What needs to be done =>
Take each line from the entries that holds "computer" and copy it out.

Data records:
╭──
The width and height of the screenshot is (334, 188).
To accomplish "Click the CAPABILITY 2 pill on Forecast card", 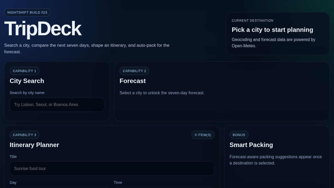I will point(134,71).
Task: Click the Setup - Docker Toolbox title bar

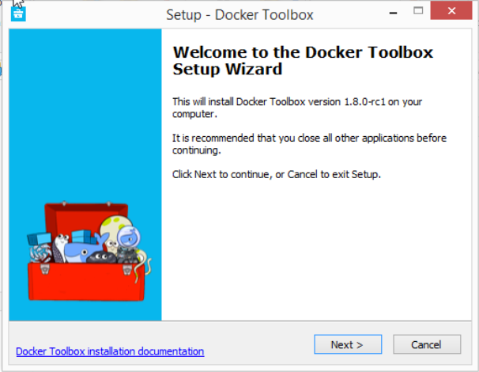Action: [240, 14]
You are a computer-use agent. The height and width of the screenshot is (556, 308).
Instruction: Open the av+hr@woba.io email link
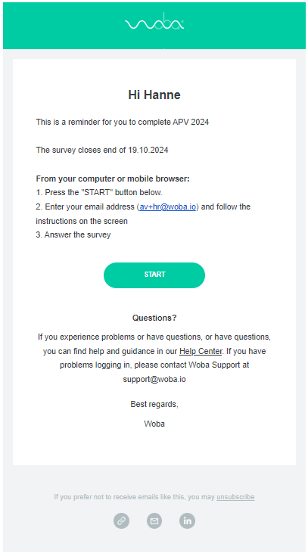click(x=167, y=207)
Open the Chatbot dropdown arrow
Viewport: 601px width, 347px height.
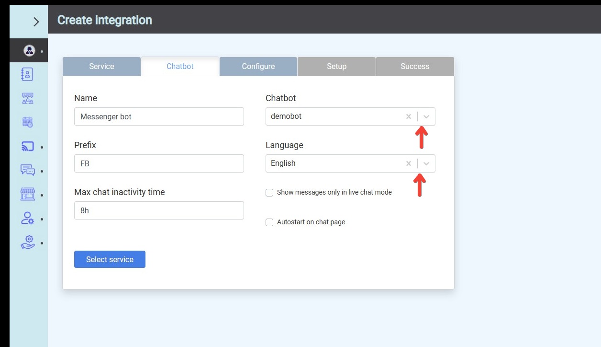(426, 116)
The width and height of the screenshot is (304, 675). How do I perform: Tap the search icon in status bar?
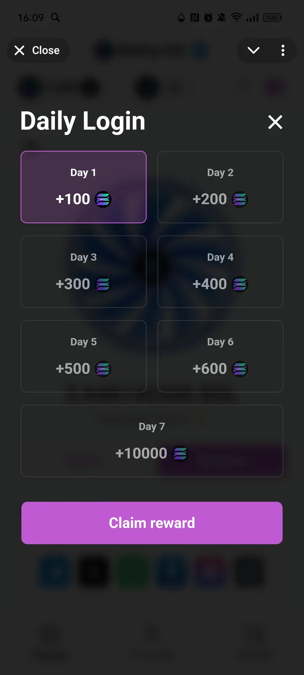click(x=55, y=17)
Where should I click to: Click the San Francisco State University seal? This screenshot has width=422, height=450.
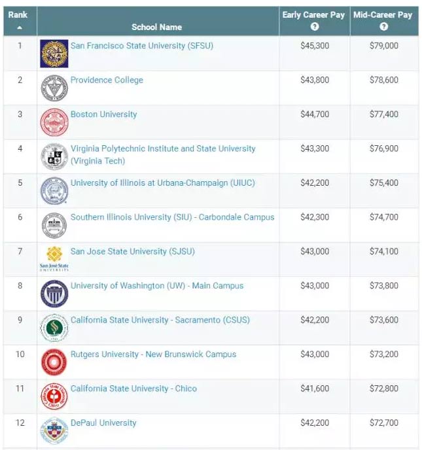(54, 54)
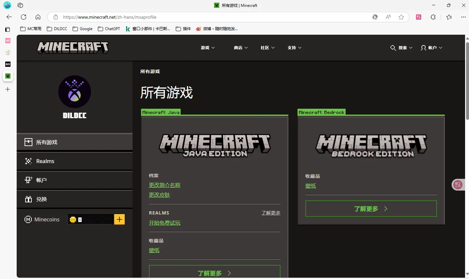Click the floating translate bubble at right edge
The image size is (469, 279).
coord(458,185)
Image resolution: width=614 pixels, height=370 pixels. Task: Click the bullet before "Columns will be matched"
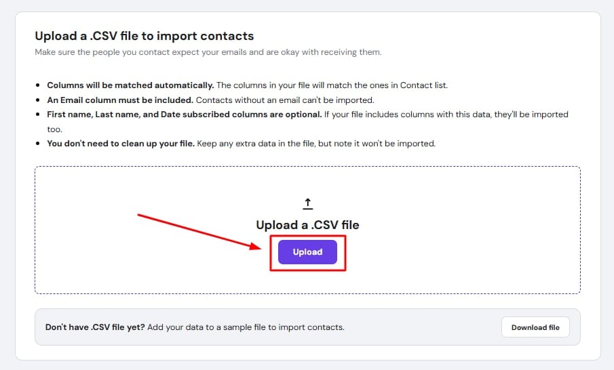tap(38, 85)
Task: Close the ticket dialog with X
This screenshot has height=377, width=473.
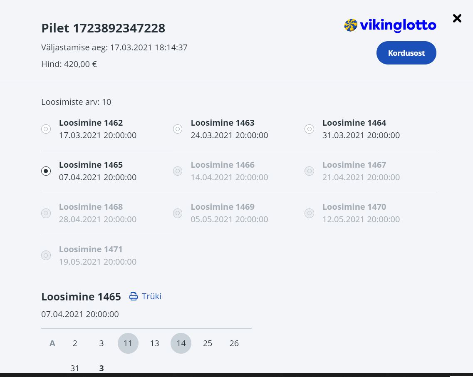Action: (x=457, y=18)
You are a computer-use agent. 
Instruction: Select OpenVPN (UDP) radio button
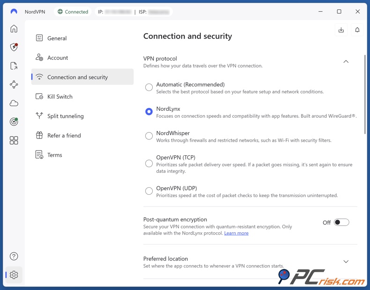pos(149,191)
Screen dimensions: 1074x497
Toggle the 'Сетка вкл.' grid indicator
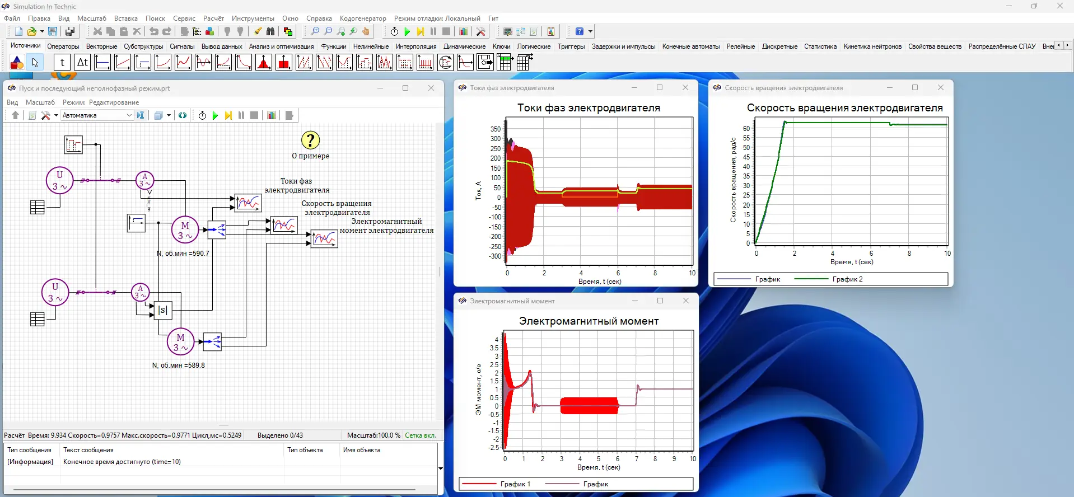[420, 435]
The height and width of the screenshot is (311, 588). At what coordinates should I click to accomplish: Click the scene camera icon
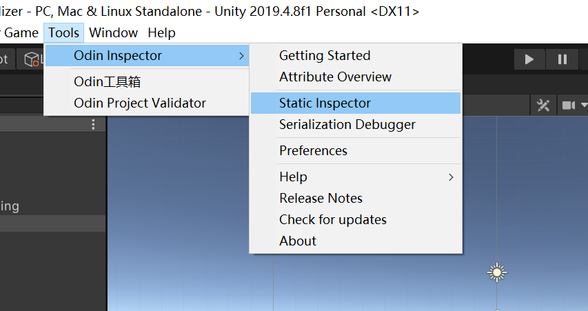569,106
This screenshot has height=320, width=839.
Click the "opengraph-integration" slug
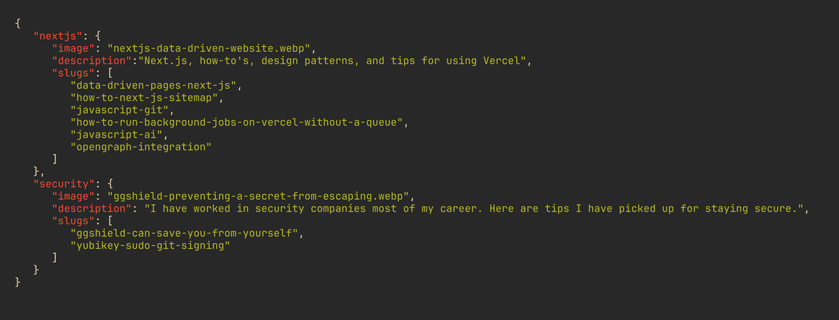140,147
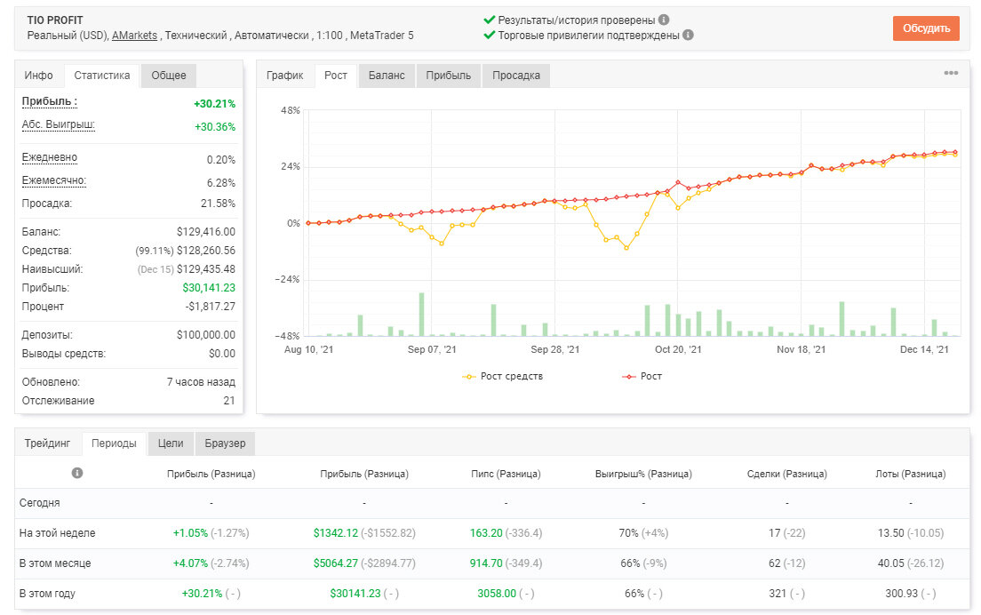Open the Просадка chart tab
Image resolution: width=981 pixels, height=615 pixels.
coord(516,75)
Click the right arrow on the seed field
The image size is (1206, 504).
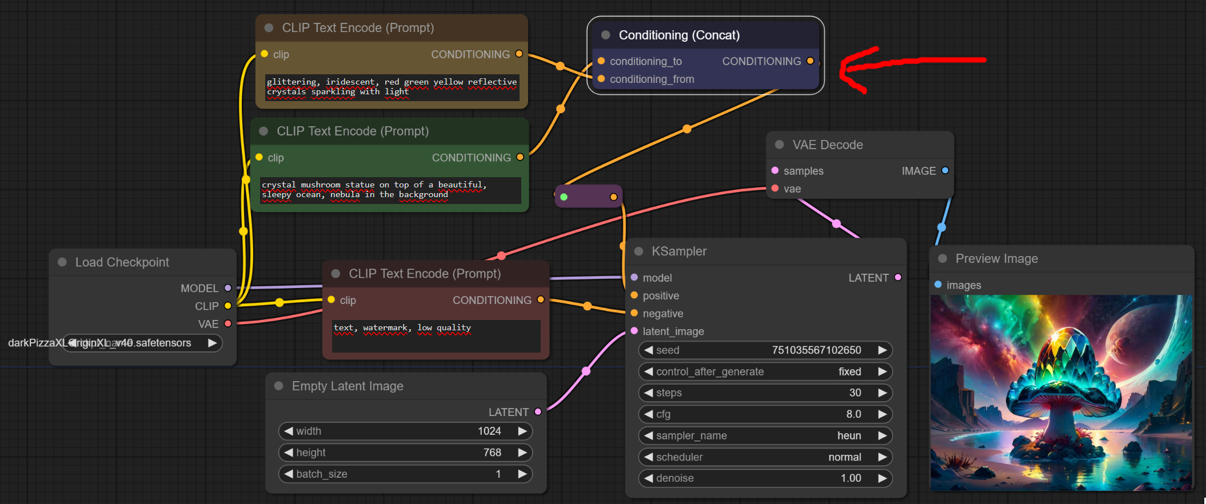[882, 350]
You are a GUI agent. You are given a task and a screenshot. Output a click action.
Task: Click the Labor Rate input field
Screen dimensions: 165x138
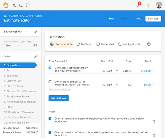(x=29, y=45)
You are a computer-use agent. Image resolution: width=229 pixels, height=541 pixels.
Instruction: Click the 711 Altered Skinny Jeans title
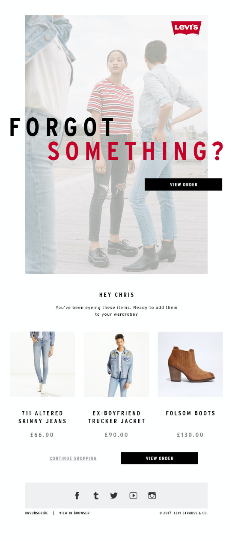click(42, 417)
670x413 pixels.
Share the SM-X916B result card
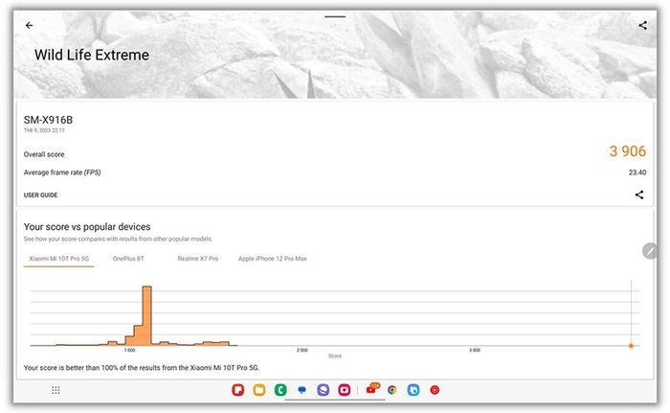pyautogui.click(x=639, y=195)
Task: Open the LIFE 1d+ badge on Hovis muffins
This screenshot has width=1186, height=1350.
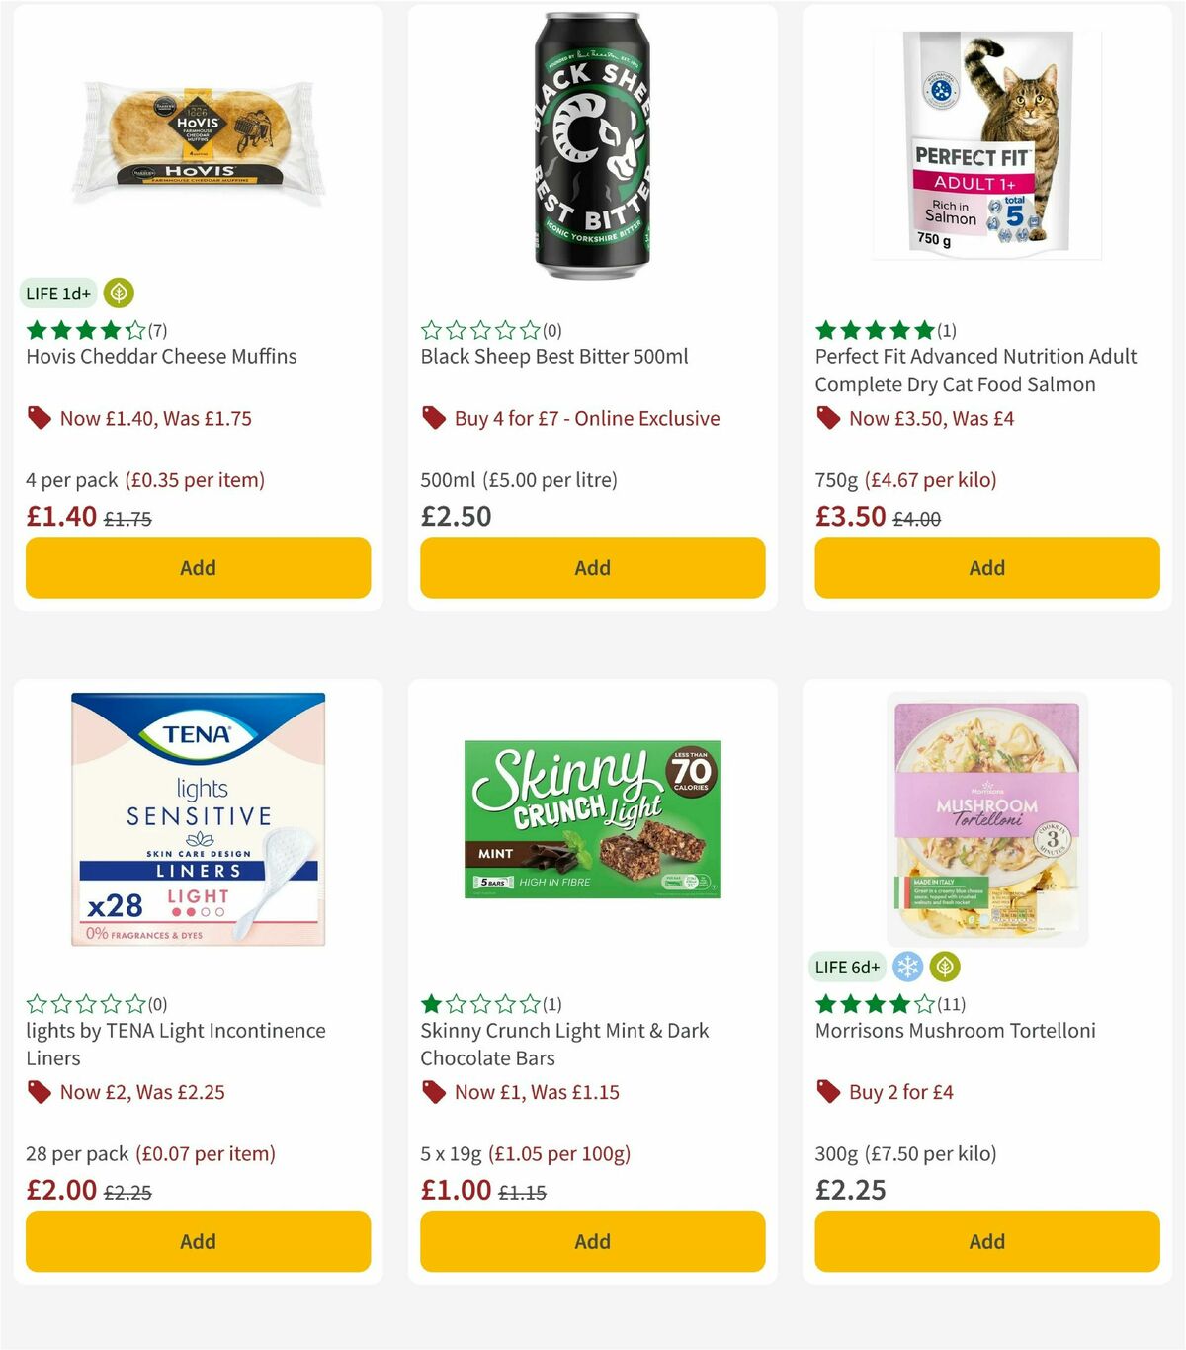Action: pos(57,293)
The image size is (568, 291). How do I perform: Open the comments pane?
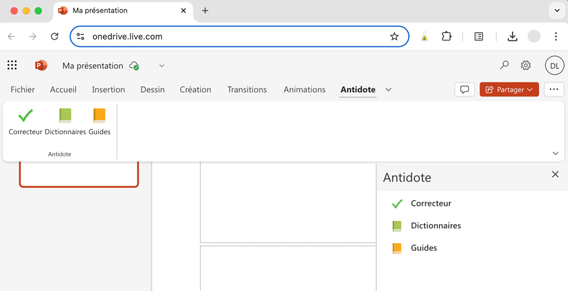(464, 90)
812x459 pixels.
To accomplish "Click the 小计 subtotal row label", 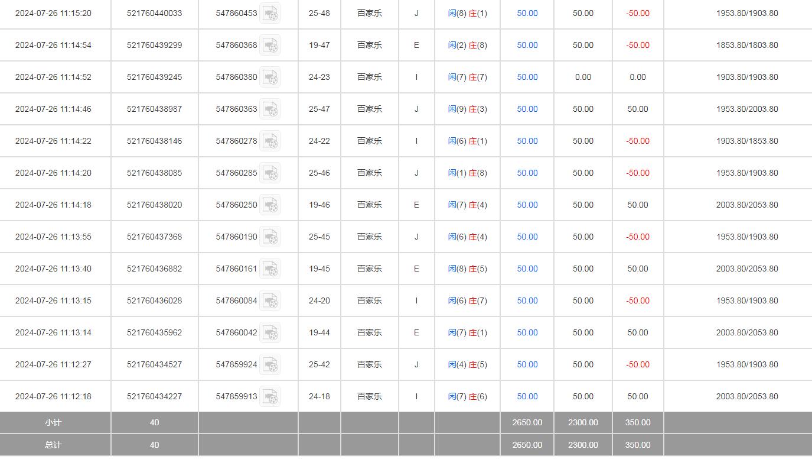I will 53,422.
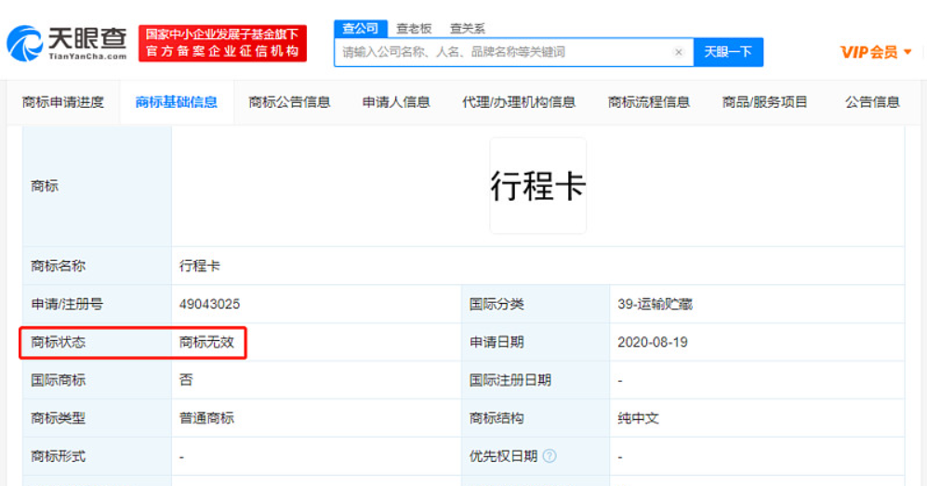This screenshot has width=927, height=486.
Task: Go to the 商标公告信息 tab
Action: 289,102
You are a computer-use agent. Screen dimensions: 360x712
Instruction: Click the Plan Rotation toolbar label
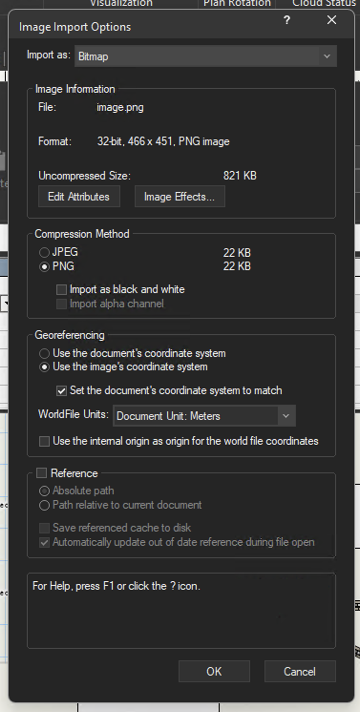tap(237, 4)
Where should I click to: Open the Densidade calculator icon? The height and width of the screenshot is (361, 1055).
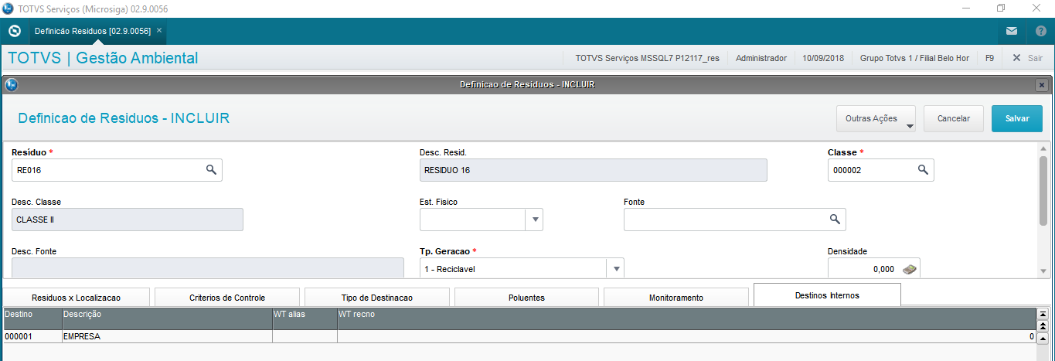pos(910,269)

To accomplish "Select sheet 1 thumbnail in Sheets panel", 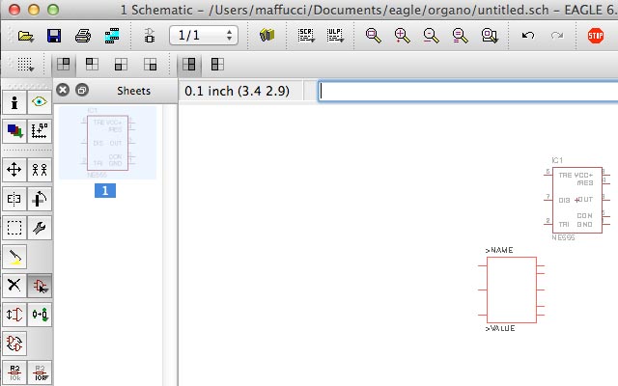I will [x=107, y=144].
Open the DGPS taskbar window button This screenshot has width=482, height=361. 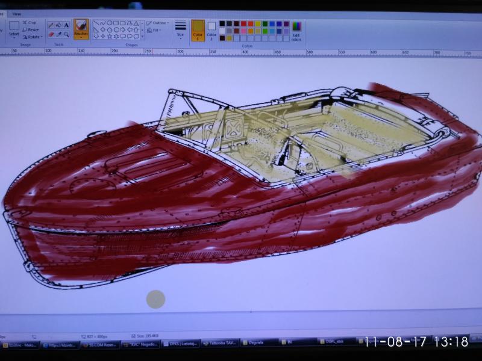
╰──
Written reply =>
You are a computer-use agent. The height and width of the screenshot is (556, 308).
You are a computer-use agent. 
You are a computer-use agent. Image resolution: width=229 pixels, height=541 pixels.
You are a computer-use agent. Screen dimensions: 360x712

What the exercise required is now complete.